We’re also excited about the restoration and relocation of an historic fire tower to the Camp Saratoga parcel. The fire tower presents us with some interesting interpretational and educational opportunities, and there will be a dedication ceremony later this spring. These projects were all underway before my arrival at WWPP in November, but it’s exciting to see them coming to fruition.

Jeff – What brought you to WWPP?

Margo – My background is in environmental education, first as an Interpretive Ranger at Grand Canyon and King’s Canyon / Sequoia National Parks, and then later in positions with the Five Rivers Environmental Education Center in Delmar, the Junior Museum in Troy, and the State Museum in Albany. After taking some time out of the workforce to raise three kids, and then a part-time position at Skidmore, WWPP represented an opportunity to return to the field of environmental education.
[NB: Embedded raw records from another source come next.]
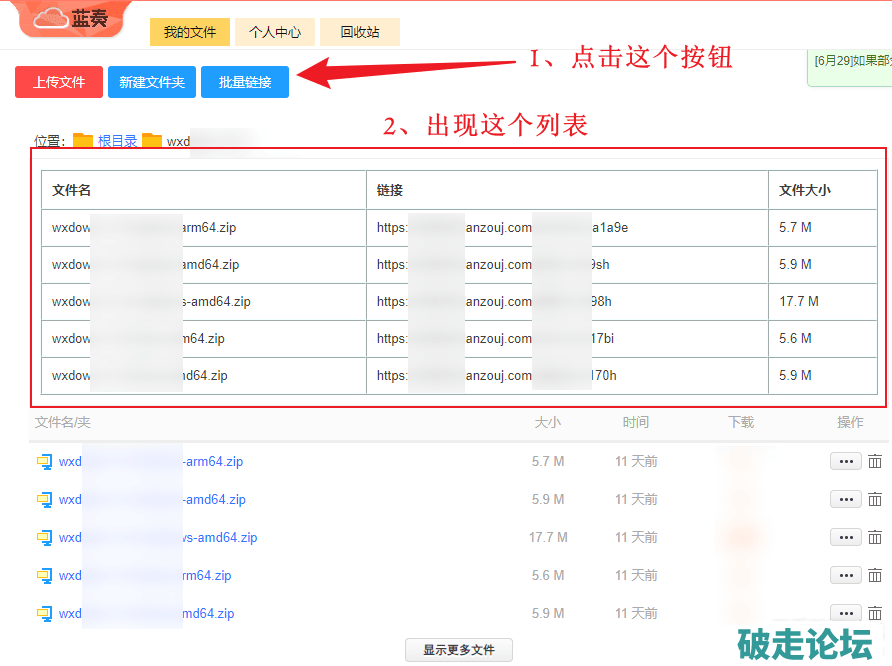Click 显示更多文件 to load more files
Viewport: 892px width, 666px height.
[458, 650]
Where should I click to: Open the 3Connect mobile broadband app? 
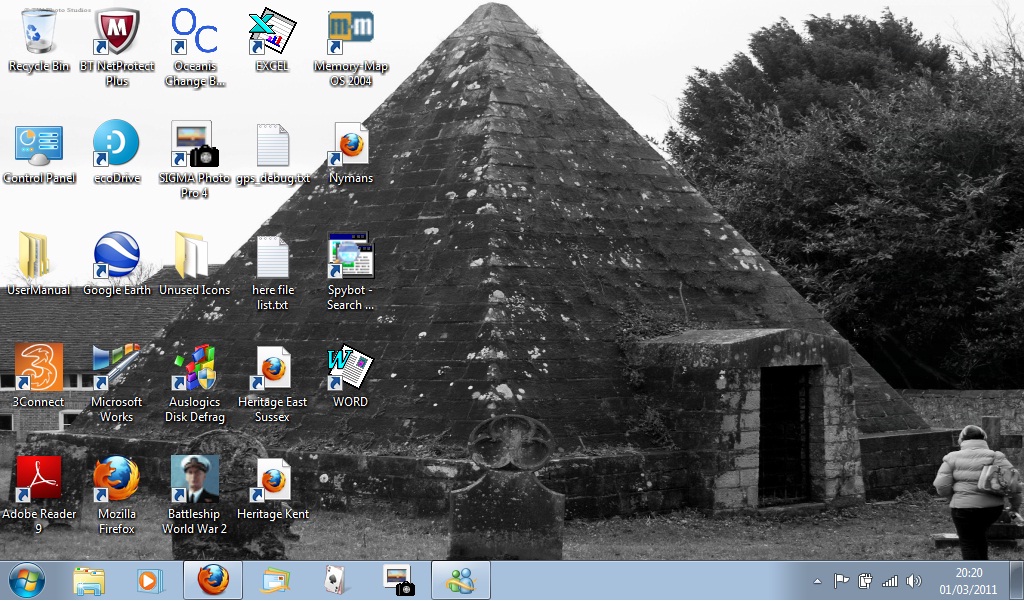(x=38, y=366)
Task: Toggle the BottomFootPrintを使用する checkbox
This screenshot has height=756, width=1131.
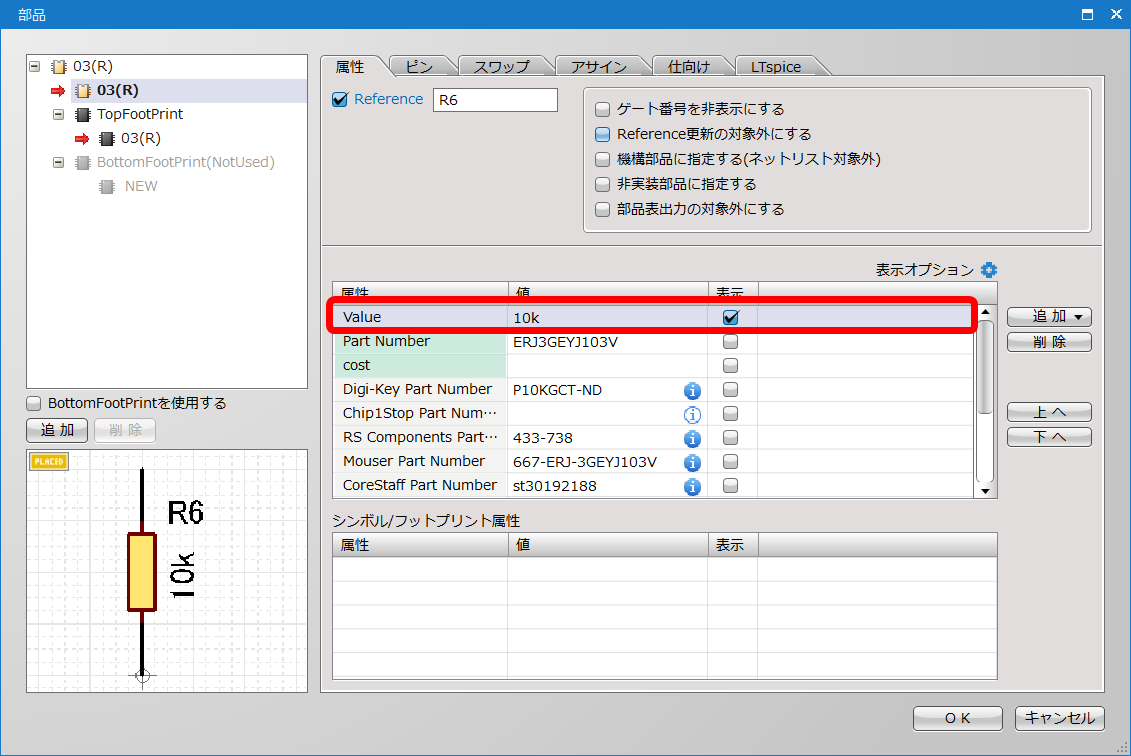Action: click(33, 404)
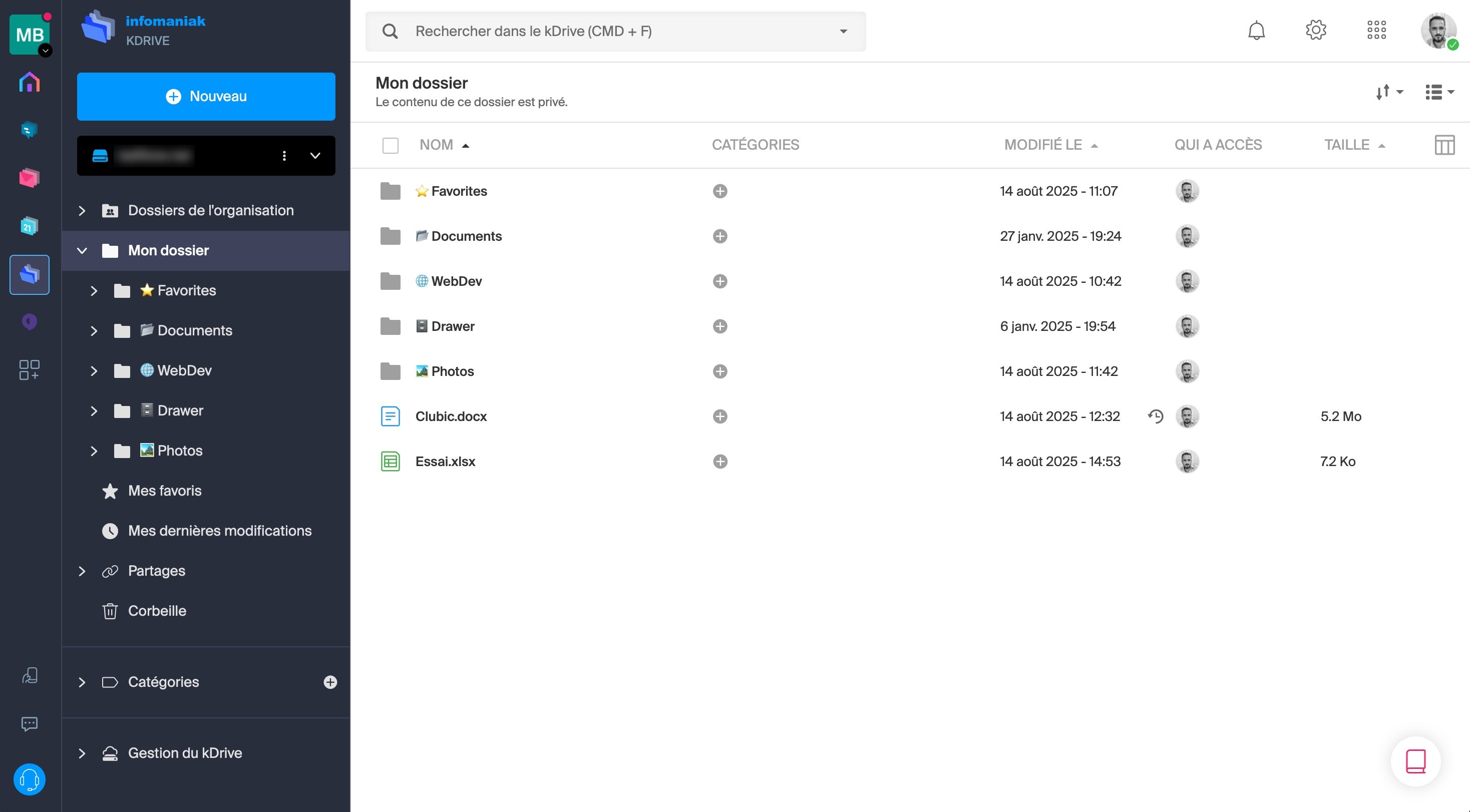
Task: Add a category to Clubic.docx
Action: [720, 417]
Jeff – What do you see as the major challenges and opportunities facing WWPP?

Margo – Whew! I’ll start with the opportunities. First, WWPP represents a wonderful partnership between the Town of Wilton, Saratoga County, the NYS Department of Environmental Conservation, and The Nature Conservancy. These organizations all come together under the umbrella of the WWPP with their own missions and priorities, but also with their own technical expertise, funding and other resources. It’s a real collaborative effort and that partnership has been very successful. The partnership model, our dedicated volunteers and strong community support represent exciting opportunities for WWPP.

I’m also excited about the importance of educational programming in WWPP’s mission. We work in the local elementary schools and with various children’s groups, and the opportunity to have that impact on young people is exciting.

As for challenges, like most non-profit organizations our biggest challenges are in fundraising and building constituency and awareness. But once people see what a wonderful resource they have here in their backyards, the other pieces fall into place. The community understands that WWPP is both a preserve for nature and a park for people.